[GIVEN TEXT Boundary: Start]
Throughout his mathematical career, he published over 100 papers and two books.

==Life==
Alexander Chigogidze was born in Tbilisi, Georgia on January 1, 1955, to Tchola Chigogidze (a doctor) and Rusudan Chinchaladze (a music teacher). He died on December 15, 2014.

== Academic career==
Alex Chigogidze was a senior research associate at the Georgian Academy of Sciences and then an associate professor at Petrozavdsk State University, Russia. After graduating from Tbilisi State University, he became a research associate at Moscow State University where he received the esteemed Doctor of Science degree. He moved on to become an Associate and Full professor at the University of Saskatchewan (Canada).

===Moving to the U.S.===
In 2003, Chigogidze was offered the opportunity to be head of the Mathematical Sciences Department at the University of North Carolina at Greensboro (UNCG). There he was named an H. Barton Excellence Professor. While at UNCG, Dr. Chigogidze completely redesigned the undergraduate and graduate programs. He single handedly advanced and implemented numerous courses, and acted not only as a professor and educator, but also as a top administrator of the Mathematics Department. These accomplishments garnered the attention the UNC Administration, and placed him as a prominent leader in mathematics education. The caliber of his achievements dramatically altered the potential and performance of the University of North Carolina's mathematical department and its research.

He served as the Dean of Science & Technology at the City University of New York, College of Staten Island.

==Publications==
Chigogidze’s research interests were mainly related to topology, functional analysis, operator algebras and metric geometry.

Throughout his mathematical career, he published over 100 papers, as well as being referenced in the Encyclopedia of General Topology By K.P. Hart, Jun-iti Nagata, J.E. Vaugha.

Some of his research and publications include:

"Inductive Dimensions of Completely Regular Spaces", Tbilisi State University, 1977.
[GIVEN TEXT Boundary: End]
#### PROBLEM 1
Copy the stretch of the Chigogidze biography from "He served as" through "and metric geometry.", switching "metric geometry" to "differential geometry".
#### PROBLEM 2
According to the Chigogidze biography, what title was he named while at the University of North Carolina at Greensboro?
#### PROBLEM 3
Extend the Chigogidze biography beyond its final line.
The records that come next have no connection to the Chigogidze biography.
[PROVIDED INFORMATION Boundary: Start]
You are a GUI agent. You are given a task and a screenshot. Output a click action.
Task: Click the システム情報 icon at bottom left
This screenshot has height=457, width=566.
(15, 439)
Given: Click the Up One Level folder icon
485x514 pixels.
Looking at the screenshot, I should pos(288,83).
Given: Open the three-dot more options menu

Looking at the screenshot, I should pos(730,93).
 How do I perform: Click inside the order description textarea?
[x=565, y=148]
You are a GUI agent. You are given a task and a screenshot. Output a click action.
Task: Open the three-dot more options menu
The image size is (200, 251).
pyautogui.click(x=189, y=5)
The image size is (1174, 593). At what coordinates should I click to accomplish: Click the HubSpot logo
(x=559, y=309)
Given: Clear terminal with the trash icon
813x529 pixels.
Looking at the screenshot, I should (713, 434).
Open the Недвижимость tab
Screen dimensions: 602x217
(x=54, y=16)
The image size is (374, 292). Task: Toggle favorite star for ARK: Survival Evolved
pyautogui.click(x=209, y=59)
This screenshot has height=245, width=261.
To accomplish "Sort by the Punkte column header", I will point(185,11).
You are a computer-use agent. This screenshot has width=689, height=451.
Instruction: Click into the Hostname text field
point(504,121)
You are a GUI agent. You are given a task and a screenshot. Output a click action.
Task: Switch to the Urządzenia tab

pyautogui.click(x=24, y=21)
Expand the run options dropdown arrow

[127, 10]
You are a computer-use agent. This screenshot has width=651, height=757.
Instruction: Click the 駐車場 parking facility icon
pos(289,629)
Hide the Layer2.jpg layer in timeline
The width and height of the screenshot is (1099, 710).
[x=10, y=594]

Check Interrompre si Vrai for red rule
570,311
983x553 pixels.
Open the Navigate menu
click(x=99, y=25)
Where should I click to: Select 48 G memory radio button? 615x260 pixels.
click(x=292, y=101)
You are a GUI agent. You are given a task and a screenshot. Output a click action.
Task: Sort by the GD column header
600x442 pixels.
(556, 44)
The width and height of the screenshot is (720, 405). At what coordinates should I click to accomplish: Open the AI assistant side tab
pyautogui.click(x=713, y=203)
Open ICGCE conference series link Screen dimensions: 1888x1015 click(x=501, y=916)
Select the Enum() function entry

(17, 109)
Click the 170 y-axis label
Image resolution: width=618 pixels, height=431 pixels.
[PROVIDED INFORMATION Boundary: End]
#### EXERCISE RESULT 1
He served as the Dean of Science & Technology at the City University of New York, College of Staten Island.

==Publications==
Chigogidze’s research interests were mainly related to topology, functional analysis, operator algebras and differential geometry.

#### EXERCISE RESULT 2
H. Barton Excellence Professor

#### EXERCISE RESULT 3
"On Bicompact Extensions of Tychonoff Spaces", Tbilisi, Georgia, January 1978.

"On a Generalization of Perfectly Normal Spaces, Topology and its Applications, 1982.

"Noncompact Absolute Extensors in Dimension n, n-soft Mappings, and their Applications", 1986.

"Universal Maps and Surjective Characterizations of Completely Metrizable LCn-Spaces", A. Chigogidze and V. Valov Proceedings of the American Mathematical Society, August 1990.

"UVn-equivalence and n-equivalence", Topology and its Applications, June 1992.

"Shape Properties of Nonmetrizable Spaces", Topology and its Applications, December 1993.

"Set-valued Maps and AE(0)-spaces", Topology and its Applications, January 1994.

"Cohomological Dimension of Tychonov Spaces", Topology and its Applications, September 1997.

"Fixed Point Sets of Autohomeomorphisms of Uncountable Products", A. Chigogidze, J.R. Martin Topology and its Applications, October 1997.

"Compactifications and Universal Spaces in Extension Theory', Proceedings of the American Mathematical Society, October 1999.

"Complemented Subspaces of Products of Banach spaces", Cornell University Library, February 2000.

"Notes on Two Conjectures in Extension Theory", November 2002.

"Extraordinary Dimension Theories Generated by Complexes", Cornell University Library, January 2003.

"Nonmetrizable ANR's Admitting a Group Structure are Manifolds", Cornell University Library, February 2005.

"On C*-algebras with the Approximate n-th Root Property", A. Chigogidze, A. Karasev, K. Kawamura and V. Valov, Australian Mathematical Society, March 2005.

"Valdivia Compact Groups are Products", February 2008.

"Local Sections of Serre Fibrations with 3-Manifold Fibers", N. Brodskiya, A. Chigogidze, E.V. Shchepinc, March 2010.

"Which Compacta are Noncommutative ARs?" Special issue on the occasion of the 25th Anniversary of the Chair of General Topology and Geometry at Moscow State University, March 2010.

==Author==
In 1996, his book "Inverse Spectra", was published. A powerful method used in many areas of topology, the notion of an inverse spectra was originally introduced by Lefschetz.

Dr. Chigogidze was on the editorial board of the JP Journal of Geometry and Topology, and also on the Tbilisi Mathematical Journal.

==Death==
Chigogidze died in New York City on 15 December 2014.